Work required – From the listing below, pick out every line that contains the string "agent", and copy each one. Matches must have the same capitalization.
|---|
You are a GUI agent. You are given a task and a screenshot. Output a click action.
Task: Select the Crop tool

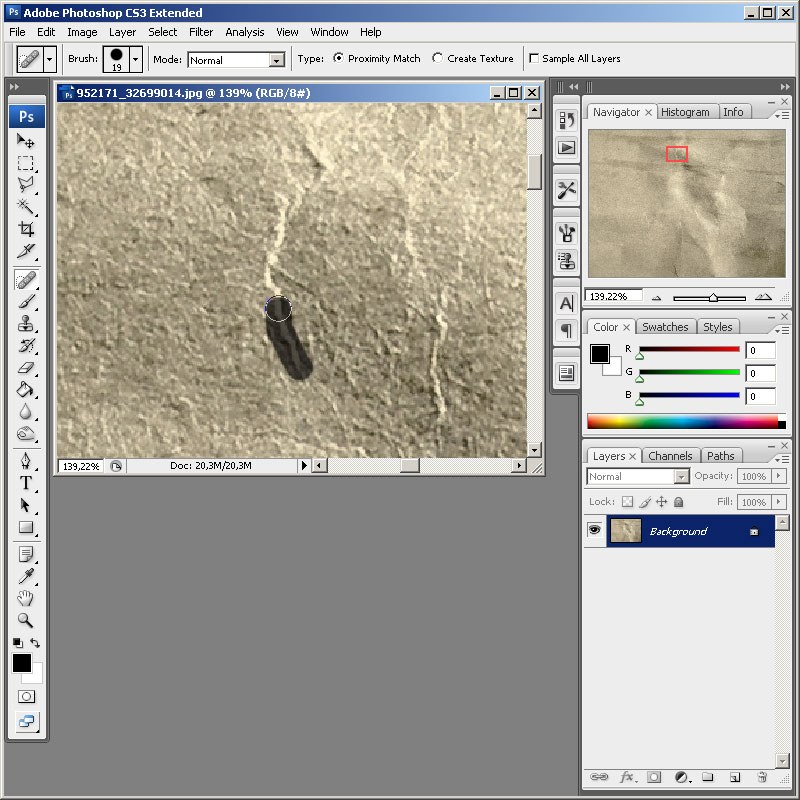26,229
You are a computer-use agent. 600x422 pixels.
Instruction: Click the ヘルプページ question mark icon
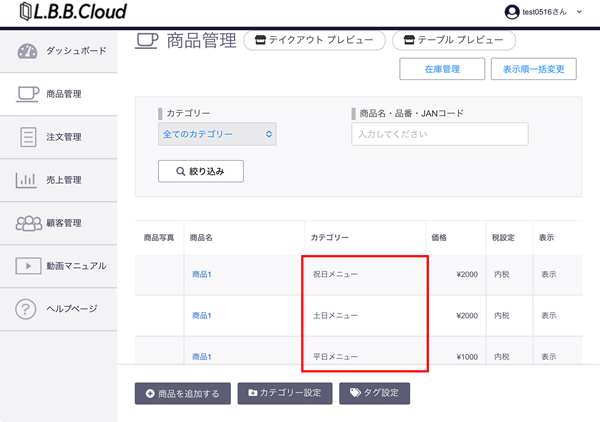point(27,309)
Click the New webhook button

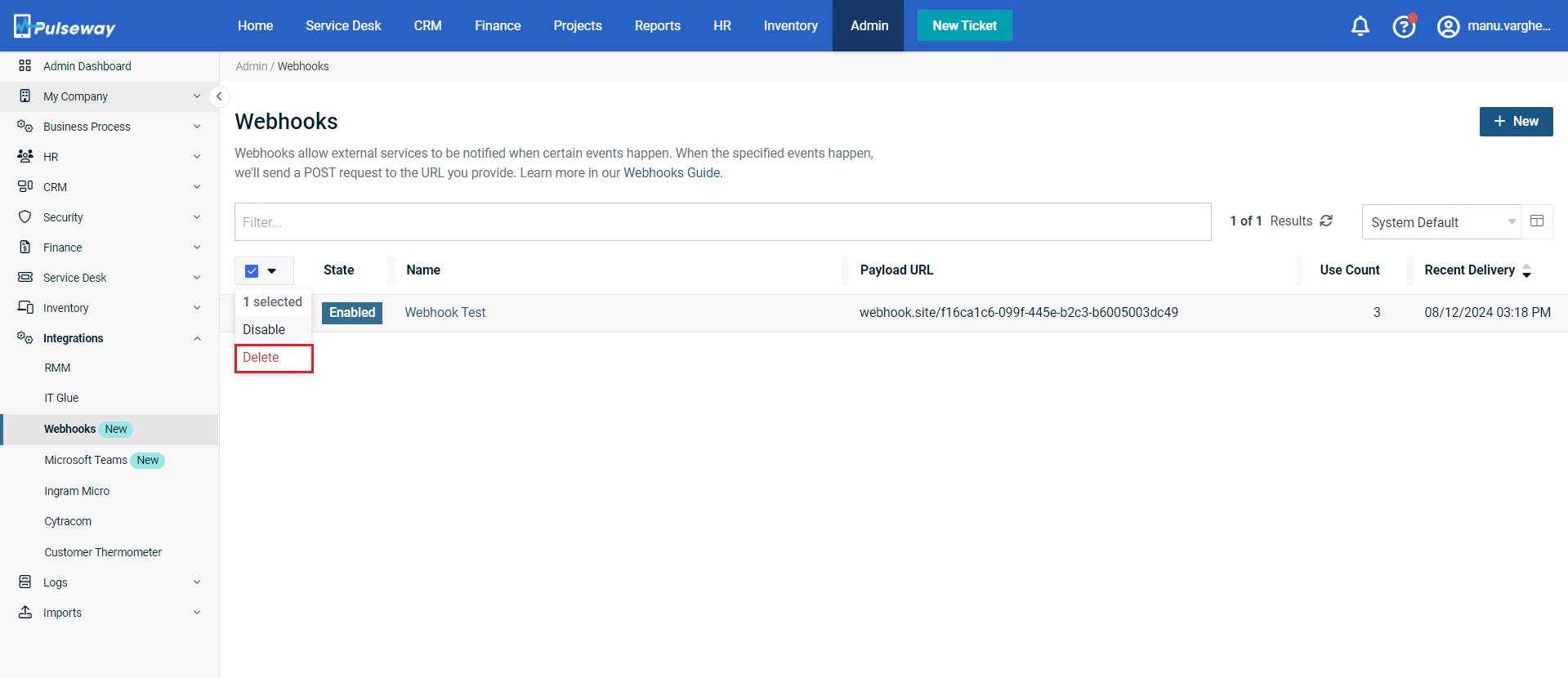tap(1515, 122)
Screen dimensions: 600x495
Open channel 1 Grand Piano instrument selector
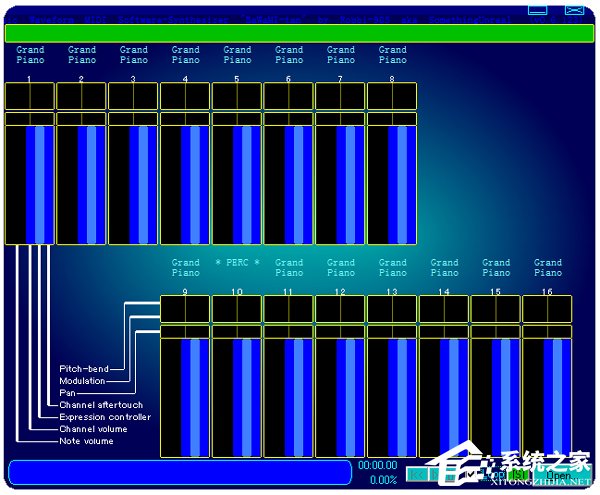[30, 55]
|---|
The result –
You are a GUI agent. You are given a task and a screenshot. Output a click action.
You are a computer-use agent. 600x422 pixels.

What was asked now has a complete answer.